§ **Aim of the exercise**
Lay out the lines between the ones holding "The width and height of the screenshot is (856, 747)." and "click(97, 95)", inclusive, as a Markdown table with a Row column for the row number and a Line column for the line, skipping blank lines.

### Material for the task

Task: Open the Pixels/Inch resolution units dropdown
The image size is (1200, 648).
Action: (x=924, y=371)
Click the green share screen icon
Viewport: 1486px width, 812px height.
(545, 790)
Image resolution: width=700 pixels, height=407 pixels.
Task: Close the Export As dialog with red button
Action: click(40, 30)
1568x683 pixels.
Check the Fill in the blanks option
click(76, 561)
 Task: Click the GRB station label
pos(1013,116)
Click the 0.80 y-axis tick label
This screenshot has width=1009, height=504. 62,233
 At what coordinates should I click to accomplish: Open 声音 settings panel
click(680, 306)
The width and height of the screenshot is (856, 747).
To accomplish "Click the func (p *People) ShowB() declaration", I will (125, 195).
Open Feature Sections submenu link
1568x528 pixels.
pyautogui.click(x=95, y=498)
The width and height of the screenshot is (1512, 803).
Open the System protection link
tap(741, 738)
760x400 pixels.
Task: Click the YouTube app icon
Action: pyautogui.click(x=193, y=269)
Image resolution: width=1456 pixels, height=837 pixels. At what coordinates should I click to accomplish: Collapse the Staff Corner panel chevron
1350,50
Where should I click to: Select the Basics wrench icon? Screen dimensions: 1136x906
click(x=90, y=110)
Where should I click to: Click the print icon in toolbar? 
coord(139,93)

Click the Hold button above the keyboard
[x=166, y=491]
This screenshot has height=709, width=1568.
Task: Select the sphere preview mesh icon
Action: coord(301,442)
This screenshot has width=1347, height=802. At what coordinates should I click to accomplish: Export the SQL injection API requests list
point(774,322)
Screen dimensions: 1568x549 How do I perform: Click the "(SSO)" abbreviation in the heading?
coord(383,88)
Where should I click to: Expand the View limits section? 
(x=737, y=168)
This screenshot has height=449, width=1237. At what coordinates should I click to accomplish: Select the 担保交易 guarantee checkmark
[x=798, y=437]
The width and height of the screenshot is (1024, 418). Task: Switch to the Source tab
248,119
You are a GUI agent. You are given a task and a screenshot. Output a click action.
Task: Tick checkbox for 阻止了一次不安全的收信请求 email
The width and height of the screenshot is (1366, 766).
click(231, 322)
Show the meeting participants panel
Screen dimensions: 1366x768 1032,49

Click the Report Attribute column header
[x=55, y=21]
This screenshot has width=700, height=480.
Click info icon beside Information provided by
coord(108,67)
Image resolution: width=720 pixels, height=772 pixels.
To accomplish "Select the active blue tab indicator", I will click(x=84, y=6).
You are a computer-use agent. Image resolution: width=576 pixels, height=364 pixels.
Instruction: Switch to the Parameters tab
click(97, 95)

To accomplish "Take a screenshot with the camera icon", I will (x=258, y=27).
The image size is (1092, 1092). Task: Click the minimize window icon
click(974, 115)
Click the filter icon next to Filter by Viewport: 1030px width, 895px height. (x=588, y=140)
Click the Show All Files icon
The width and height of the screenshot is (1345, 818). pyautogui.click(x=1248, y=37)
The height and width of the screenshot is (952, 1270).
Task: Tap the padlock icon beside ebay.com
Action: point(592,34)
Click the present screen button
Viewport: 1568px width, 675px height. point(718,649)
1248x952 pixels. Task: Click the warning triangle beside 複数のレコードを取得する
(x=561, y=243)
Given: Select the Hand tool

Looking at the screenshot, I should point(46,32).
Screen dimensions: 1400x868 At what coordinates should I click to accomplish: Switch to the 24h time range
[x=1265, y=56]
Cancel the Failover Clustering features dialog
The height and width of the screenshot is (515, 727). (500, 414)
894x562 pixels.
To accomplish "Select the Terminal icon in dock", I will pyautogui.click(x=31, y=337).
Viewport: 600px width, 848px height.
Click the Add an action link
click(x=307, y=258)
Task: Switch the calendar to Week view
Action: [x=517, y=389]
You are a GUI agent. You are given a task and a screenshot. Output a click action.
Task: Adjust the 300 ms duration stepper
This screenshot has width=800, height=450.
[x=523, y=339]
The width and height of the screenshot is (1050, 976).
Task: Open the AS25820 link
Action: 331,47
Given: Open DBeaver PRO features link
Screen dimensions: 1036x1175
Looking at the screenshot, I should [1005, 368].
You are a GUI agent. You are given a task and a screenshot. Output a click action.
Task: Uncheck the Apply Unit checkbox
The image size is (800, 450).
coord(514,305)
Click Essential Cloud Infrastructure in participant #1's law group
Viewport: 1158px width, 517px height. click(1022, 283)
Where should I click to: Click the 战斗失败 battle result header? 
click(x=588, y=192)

######

§ **Correct response**
| Row | Line |
|---|---|
| 1 | The width and height of the screenshot is (856, 747). |
| 2 | To accomplish "Click the func (p *People) ShowB() declaration", I will (125, 195). |
| 3 | Open Feature Sections submenu link |
| 4 | 1568x528 pixels. |
| 5 | pyautogui.click(x=95, y=498) |
| 6 | The width and height of the screenshot is (1512, 803). |
| 7 | Open the System protection link |
| 8 | tap(741, 738) |
| 9 | 760x400 pixels. |
| 10 | Task: Click the YouTube app icon |
| 11 | Action: pyautogui.click(x=193, y=269) |
| 12 | Image resolution: width=1456 pixels, height=837 pixels. At what coordinates should I click to accomplish: Collapse the Staff Corner panel chevron |
| 13 | 1350,50 |
| 14 | Where should I click to: Select the Basics wrench icon? Screen dimensions: 1136x906 |
| 15 | click(x=90, y=110) |
| 16 | Where should I click to: Click the print icon in toolbar?  |
| 17 | coord(139,93) |
| 18 | Click the Hold button above the keyboard |
| 19 | [x=166, y=491] |
| 20 | This screenshot has height=709, width=1568. |
| 21 | Task: Select the sphere preview mesh icon |
| 22 | Action: coord(301,442) |
| 23 | This screenshot has width=1347, height=802. At what coordinates should I click to accomplish: Export the SQL injection API requests list |
| 24 | point(774,322) |
| 25 | Screen dimensions: 1568x549 How do I perform: Click the "(SSO)" abbreviation in the heading? |
| 26 | coord(383,88) |
| 27 | Where should I click to: Expand the View limits section?  |
| 28 | (x=737, y=168) |
| 29 | This screenshot has height=449, width=1237. At what coordinates should I click to accomplish: Select the 担保交易 guarantee checkmark |
| 30 | [x=798, y=437] |
| 31 | The width and height of the screenshot is (1024, 418). Task: Switch to the Source tab |
| 32 | 248,119 |
| 33 | You are a GUI agent. You are given a task and a screenshot. Output a click action. |
| 34 | Task: Tick checkbox for 阻止了一次不安全的收信请求 email |
| 35 | The width and height of the screenshot is (1366, 766). |
| 36 | click(231, 322) |
| 37 | Show the meeting participants panel |
| 38 | Screen dimensions: 1366x768 1032,49 |
| 39 | Click the Report Attribute column header |
| 40 | [x=55, y=21] |
| 41 | This screenshot has width=700, height=480. |
| 42 | Click info icon beside Information provided by |
| 43 | coord(108,67) |
| 44 | Image resolution: width=720 pixels, height=772 pixels. |
| 45 | To accomplish "Select the active blue tab indicator", I will click(x=84, y=6). |
| 46 | You are a computer-use agent. Image resolution: width=576 pixels, height=364 pixels. |
| 47 | Instruction: Switch to the Parameters tab |
| 48 | click(97, 95) |